Charismatic Chaos, Zondervan, 1992, p. 35.
Mysticism is
the belief that spiritual reality is perceived apart from the human intellect
and natural senses. It looks for truth internally, weighing feelings,
intuition, and other internal sensations more heavily than objective,
observable, external data. Mysticism ultimately derives its authority from a
self-actualized, self-authenticated light rising from within. Its source of
truth is spontaneous feeling rather than objective fact. The most extreme and
complex forms of mysticism are found in Hinduism and its western reflection,
New Age philosophy.
John MacArthur
Resurrecting
and Old Heresy from Our Sufficiency in Christ, 1991, Crossway Books, a division
of Good News Publishers, Wheaton Illinois 60187, www.crosswaybooks.org. p. 32.
Mysticism is
the idea that direct knowledge of God or ultimate reality is achieved through
personal, subjective intuition or experience apart from, or even contrary to
historical fact or objective divine revelation.
John MacArthur
The
Quest for Something More from Our Sufficiency in Christ, 1991, Crossway Books,
a division of Good News Publishers, Wheaton Illinois 60187, www.crosswaybooks.org. p. 181.
Modern
mysticism embraces a concept of faith that in effect rejects reality and
rationality altogether. Waging war on reason and truth, it is thus in direct
conflict with Christ and Scripture.
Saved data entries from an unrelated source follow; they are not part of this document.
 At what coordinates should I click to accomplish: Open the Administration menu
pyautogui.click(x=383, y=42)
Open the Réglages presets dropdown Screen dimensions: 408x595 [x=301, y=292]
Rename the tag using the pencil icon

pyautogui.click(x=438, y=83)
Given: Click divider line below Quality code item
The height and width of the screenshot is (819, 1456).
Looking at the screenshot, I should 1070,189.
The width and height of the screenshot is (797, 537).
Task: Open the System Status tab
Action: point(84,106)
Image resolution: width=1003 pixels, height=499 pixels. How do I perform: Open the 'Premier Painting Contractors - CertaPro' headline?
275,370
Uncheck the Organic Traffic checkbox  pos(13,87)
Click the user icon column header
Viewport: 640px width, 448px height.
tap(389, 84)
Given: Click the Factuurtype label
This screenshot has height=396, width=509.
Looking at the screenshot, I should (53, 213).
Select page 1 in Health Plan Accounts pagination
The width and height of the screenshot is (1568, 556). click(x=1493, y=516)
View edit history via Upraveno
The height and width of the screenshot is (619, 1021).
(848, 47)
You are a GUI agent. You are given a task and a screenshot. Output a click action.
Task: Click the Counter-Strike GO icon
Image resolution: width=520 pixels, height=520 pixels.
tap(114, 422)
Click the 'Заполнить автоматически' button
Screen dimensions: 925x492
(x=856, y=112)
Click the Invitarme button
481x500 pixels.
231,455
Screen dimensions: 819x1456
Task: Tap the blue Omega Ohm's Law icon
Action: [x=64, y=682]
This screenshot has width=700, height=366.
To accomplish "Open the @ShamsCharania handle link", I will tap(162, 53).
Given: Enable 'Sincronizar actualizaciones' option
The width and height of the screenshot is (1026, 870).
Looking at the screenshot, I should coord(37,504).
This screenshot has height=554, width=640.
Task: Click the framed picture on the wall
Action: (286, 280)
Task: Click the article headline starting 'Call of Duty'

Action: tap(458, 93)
It has taken hold rapidly because it
promises what so many people are seeking: something more, something better,
something richer, something easier – something fast and easy to substitute for
a life of careful, disciplined obedience to the Word of Christ. And because so
many lack certainty that their sufficiency is in Christ, mysticism has caught
many Christians unaware. It has thus swept much of the church into a dangerous
netherworld of confusion and false teaching.
John MacArthur
The
Quest for Something More from Our Sufficiency in Christ, 1991, Crossway Books,
a division of Good News Publishers, Wheaton Illinois 60187, www.crosswaybooks.org. p. 182.
When we speak
of spiritual union or mystical union with Christ, we must be careful not to
fall into heretical forms of mysticism.
In Eastern forms of mysticism the religious goal is a kind of unity (unio) with the deity by which the individual is so absorbed
by the ‘ultimate one’ that personal identity is obliterated. In Christian mystical union, the self is not
lost or erased by being merged with some oversoul or
universal essence.
R.C. Sproul
The Purpose of God, An
Exposition of Ephesians, Christian Focus Publications, 1994, p. 90.
Increasingly
our world is short on thinking and long on experience. Mix this with inner
turmoil and a desperate need for answers from some higher source, along with
the infiltration of eastern religions, and you can easily see why the mystical
aspects of our culture are so predominant. Our generation would certainly far
rather load all of their information in a computer and forget the agony on
thinking, especially thinking biblically.
Jim Elliff
Led by the Spirit, Joshua Press, 1999, p. 34-35, http://www.solascriptura.ca/shop/store.php?crn=215.
A mystical
experience is primarily an emotive event, rather than a cognitive one… Its
predominant qualities have more to do with emotional intensity, or “feeling
tone,” than with facts evaluated and understood rationally. Although this is
true, it alone is a woefully inadequate way of describing the mystical
experience. The force of the experience is often so overwhelming that the
person having it finds his entire life changed by it. Mere emotions cannot
effect such transformations.
Arthur Johnson
Faith
Misguided: Exposing the Dangers of Mysticism, Moody, 1988, p. 20-23.
The mystic
rarely questions the goodness and value of his experience. Consequently, if he
describes it as giving him information, he rarely questions the truth of his
newly gained “knowledge.” It is this claim that mystical experiences are “ways
of knowing” truth that is vital to understanding many religious movements we
see today.
Arthur Johnson
Faith
Misguided: Exposing the Dangers of Mysticism, Moody, 1988, p. 20-23.